Technology-driven trends will revolutionize how industry players respond to changing consumer behavior, develop partnerships, and drive transformational change.

  1. Driven by shared mobility, connectivity services, and feature upgrades, new business models could expand automotive revenue pools by about 30 percent, adding up to $1.5 trillion.
  2. Despite a shift toward shared mobility, vehicle unit sales will continue to grow, but likely at a lower rate of about 2 percent per year.
  3. Consumer mobility behavior is changing, leading to up to one out of ten cars sold in 2030 potentially being a shared vehicle and the subsequent rise of a market for fit-for-purpose mobility solutions.
  4. City type will replace country or region as the most relevant segmentation dimension that determines mobility behavior and, thus, the speed and scope of the automotive revolution.
  5. Once technological and regulatory issues have been resolved, up to 15 percent of new cars sold in 2030 could be fully autonomous.
  6. Electrified vehicles are becoming viable and competitive; however, the speed of their adoption will vary strongly at the local level.
  7. Within a more complex and diversified mobility-industry landscape, incumbent players will be forced to compete simultaneously on multiple fronts and cooperate with competitors.
  8. New market entrants are expected to target initially only specific, economically attractive segments and activities along the value chain before potentially exploring further fields.

 

Automotive incumbents cannot predict the future of the industry with certainty.

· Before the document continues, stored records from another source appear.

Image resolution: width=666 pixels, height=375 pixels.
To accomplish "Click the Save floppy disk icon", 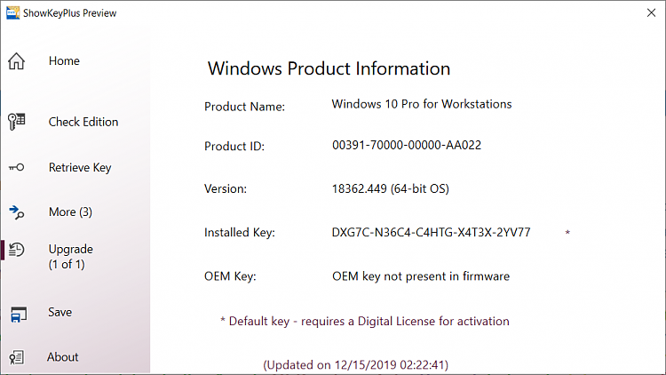I will point(19,315).
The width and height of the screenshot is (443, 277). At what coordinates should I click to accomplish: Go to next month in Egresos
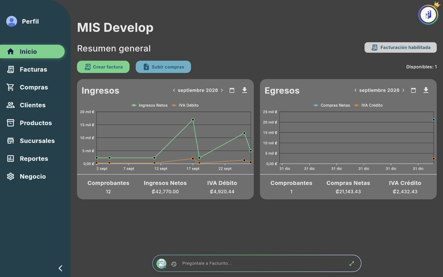pos(403,90)

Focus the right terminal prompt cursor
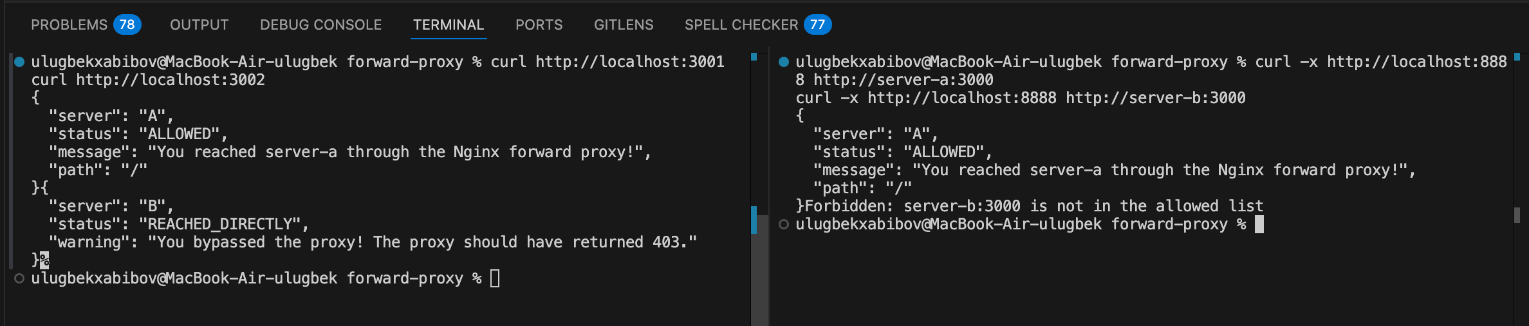coord(1259,224)
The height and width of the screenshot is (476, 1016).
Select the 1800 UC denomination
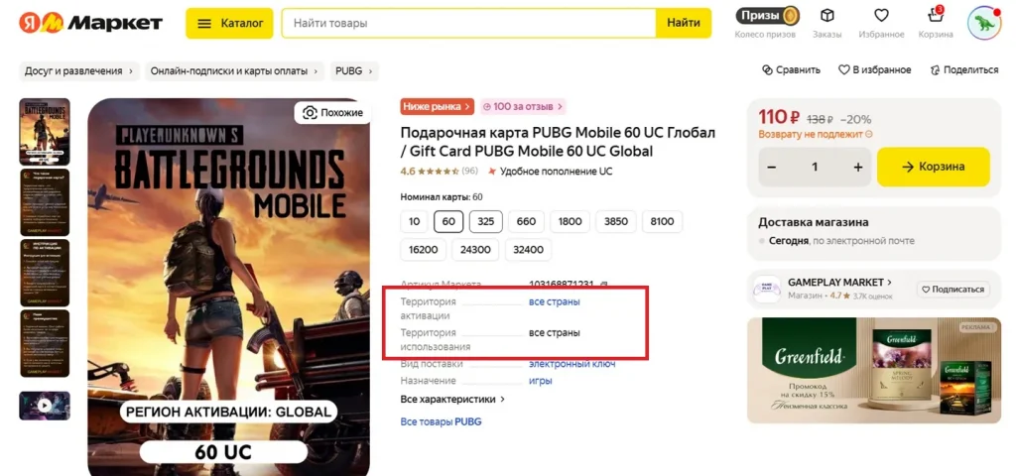(x=570, y=222)
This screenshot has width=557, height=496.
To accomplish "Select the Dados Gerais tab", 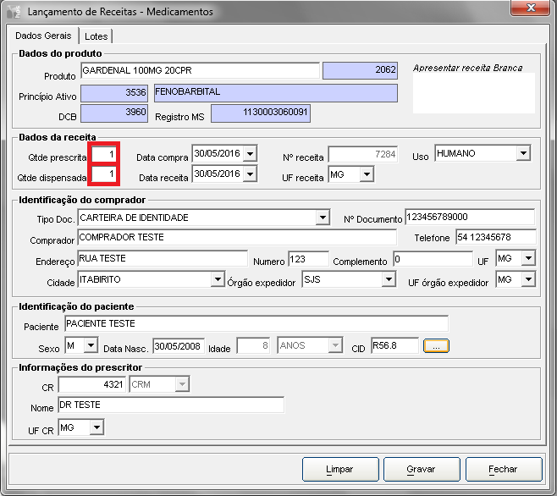I will tap(43, 36).
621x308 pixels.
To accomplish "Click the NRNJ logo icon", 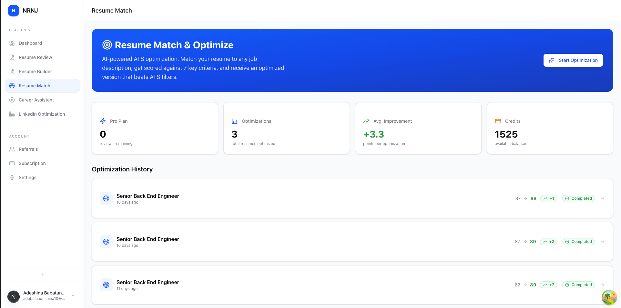I will coord(14,11).
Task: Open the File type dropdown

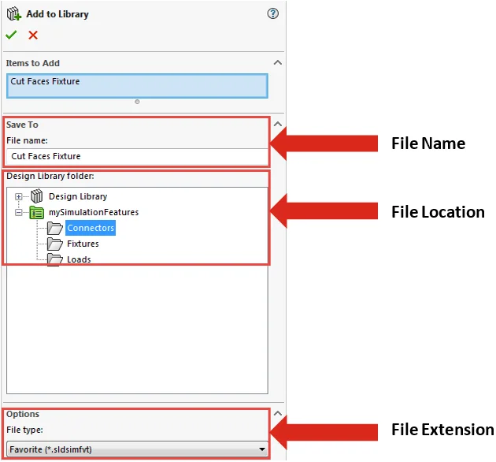Action: [261, 449]
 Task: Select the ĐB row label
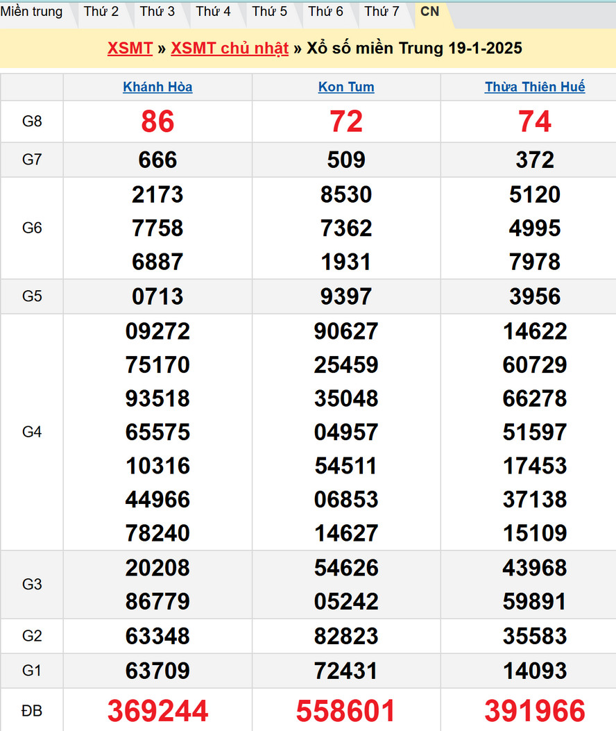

They can, however, make strategic moves now to shape the industry’s evolution. To get ahead of the inevitable disruption, incumbent players need to implement a four-pronged strategic approach:

Prepare for uncertainty. Success in 2030 will require automotive players to shift to a continuous process of anticipating new market trends, exploring alternatives and complements to the traditional business model, and exploring new mobility business models and their economic and consumer viability. This will require a sophisticated degree of scenario planning and agility to identify and scale new attractive business models.

Leverage partnerships. The industry is transforming from competition among peers toward new competitive interactions, but also partnerships and open, scalable ecosystems. To succeed, automotive manufacturers, suppliers, and service providers need to form alliances or participate in ecosystems—for example, around infrastructure for autonomous and electrified vehicles.

Drive transformational change. With innovation and product value increasingly defined by software, OEMs need to align their skills and processes to address new challenges like software-enabled consumer value definition, cybersecurity, data privacy, and continuous product updates.

Reshape the value proposition. Car manufacturers must further differentiate their products/services and change their value proposition from traditional car sales and maintenance to integrated mobility services. This will put them in a stronger position to retain a share of the globally growing automotive revenue and profit pool, including new business models such as online sales and mobility services, and cross-fertilizing the opportunities between the core automotive-business and new mobility-business models.